One of the awesome things about becoming a data scientist in industry and especially in smaller companies or startups, is that in a lot of cases you can build a predictive model and see useful results, fast. And sometimes you start seeing something that you feel like could be high impact around the corner.
All those infographics, always some Venn diagram, about “what is a data scientist?”, emphasize the combination of statistics/ML, engineering and business/narrative building skills that comprise sort of the wishful thinking list that bad recruiters then mistakenly put on “data analyst” job reqs. The first and second categories, statistics/ML & engineering — great, no debating those.
The third, business/narrative building, is an interesting one, and it is important, but it can lead to a lot of problems, as I have found out myself. I do believe “business” and “narrative building” fall in the same bucket a lot for the following reason. To get people to buy into a data science idea, particularly one that might change the business and organization in a significant way, there is (and should be) a large burden of proof on the data scientist. That burden is not just an empirical one if it’s a pretty big idea, but it’s one where the you have to put a good story behind what you’re trying to sell. That story pretty much has to resonate with everyone. It’s not an easy skill to learn of course because the narrative you need to build varies completely by situation and it’s more of an art than a science. For once I’ll brag: I’ve gotten half decent at this. I have found that a good narrative can really accelerate the adoption of and excitement surrounding some data science idea or model.
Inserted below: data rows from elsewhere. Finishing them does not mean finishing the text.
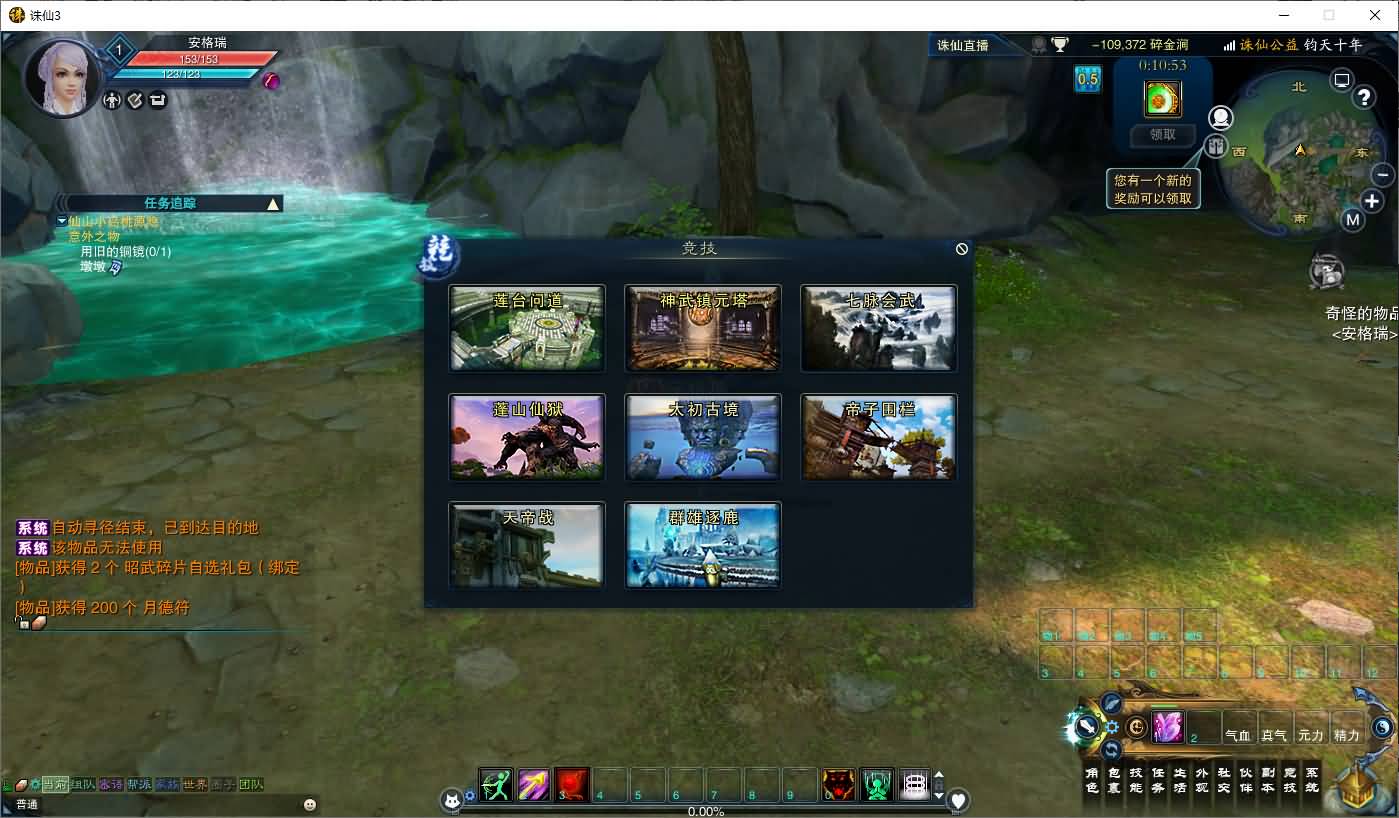1399x818 pixels.
Task: Select the 莲台问道 arena tile
Action: pos(527,328)
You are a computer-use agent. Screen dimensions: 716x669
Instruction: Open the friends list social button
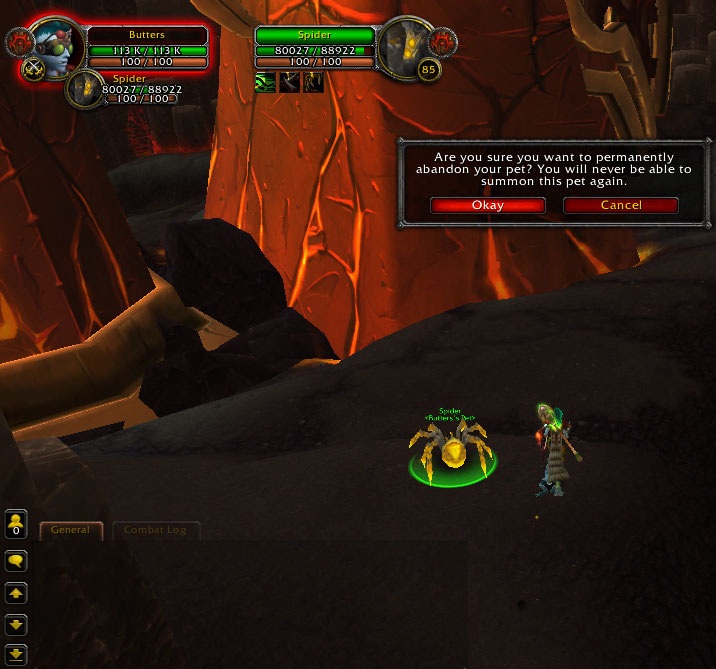(16, 524)
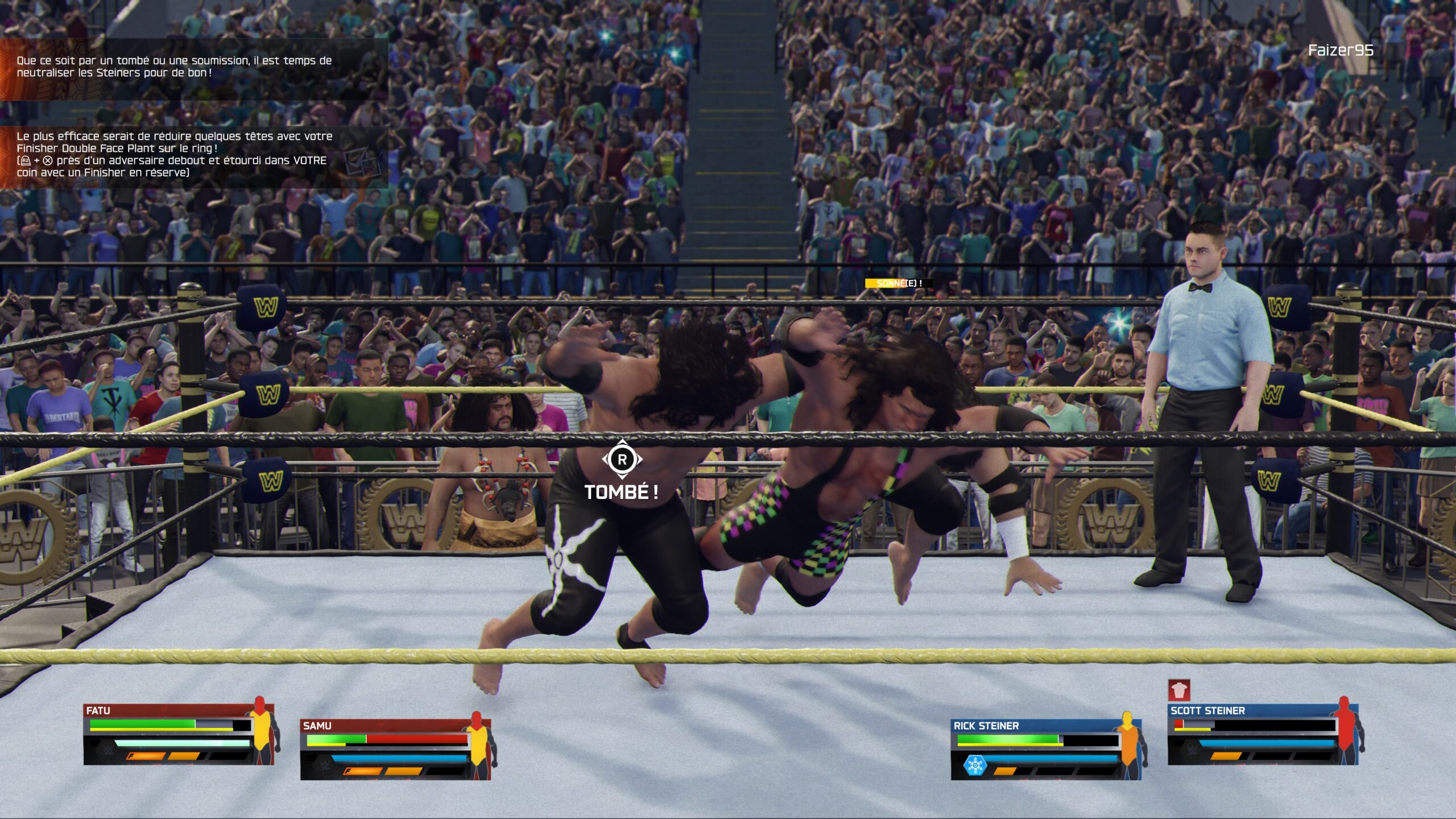Click the Faizer95 gamertag
The image size is (1456, 819).
(x=1340, y=51)
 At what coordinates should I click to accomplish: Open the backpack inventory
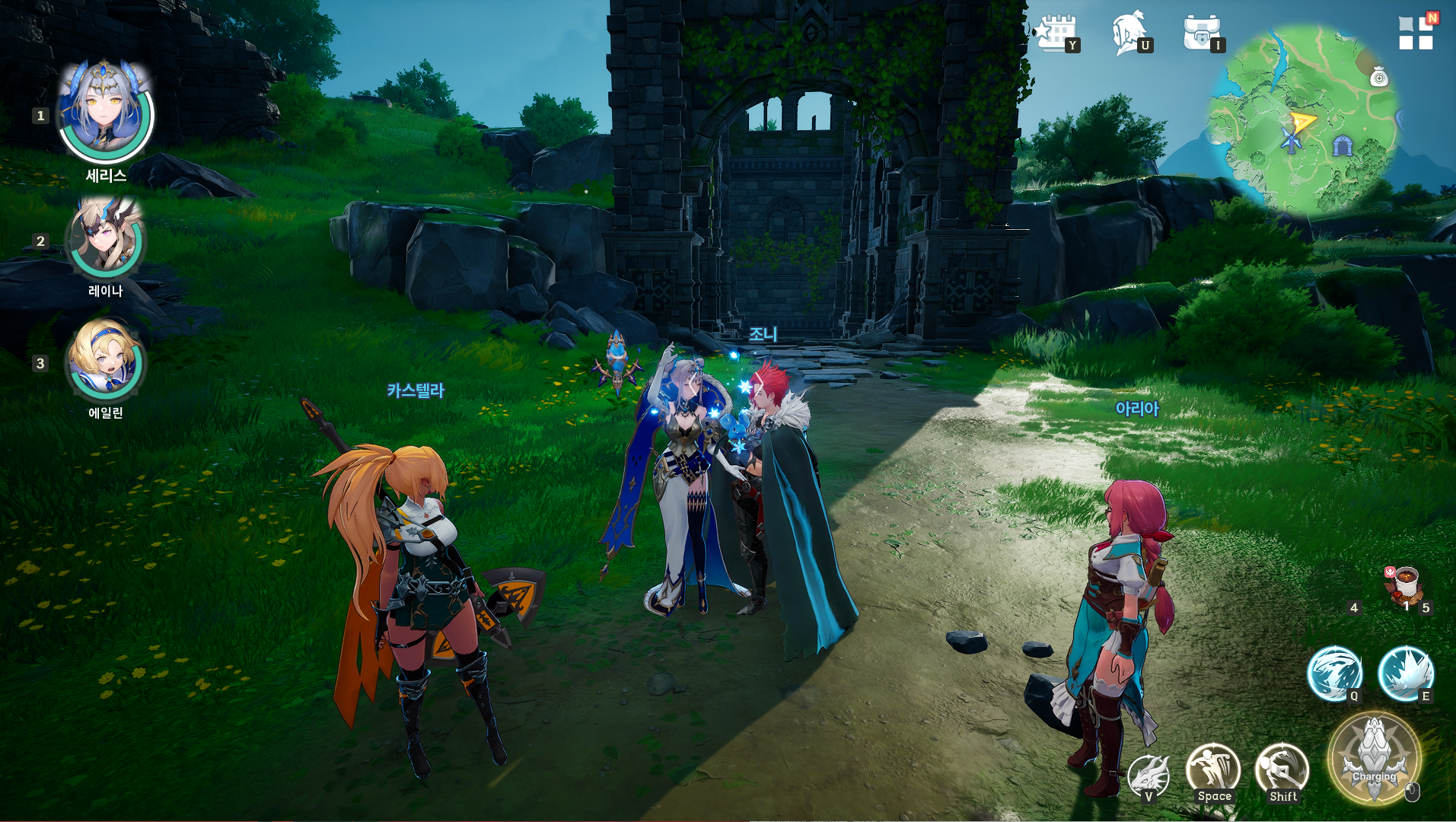click(x=1201, y=33)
But the problem is, where you really think you will and are eager to see the results a model or insight can drive, there is a tendency to construct a narrative around something empirical too fast. Worse, there is an inclination to build a narrative around a finding that might even contradict your original hypothesis.
I annoy myself every time I do this, and yet I’ve found I have short memory: for a data scientist, I like to talk, which gets me in trouble. Here’s a realistic example. (See how I’m making a narrative even around how I make narratives? Pretty disgusting.)
- 2:15 pm: I find something strange and ‘highly significant’ when building a new logistic regression based on a half-baked idea I had when riding the subway. It’s not what I expected to find — BUT GOLLY LOOK AT THAT P-VALUE.
- 2:22 pm: Feeling like I’ve done some great work, I victoriously smash my hand twice on my desk, rattling a co-worker’s keyboard, and stand up to get a coffee from the kitchen.
- 2:26 pm: What the hell does this variable being significant mean exactly?
- 2:30 pm: I throw a few quick questions up on Slack, asking for a little more background on this one variable. Brilliantly, I predicate my question with — “yo guys, pretty sure i found somthin DOPE, but im wondering ” (not bothering of course to clean up my typos because I’m now in that kinda mood).
- 2:37 pm: Nobody seems to have noticed in those channels yet (the nerve…). I send a couple direct messages. Somebody points me to an answer.
- 2:45 pm: I’m pretty sure I’ve triangulated what that answer was with why the variable in the model is so significant. I slam a pen down and go get another coffee.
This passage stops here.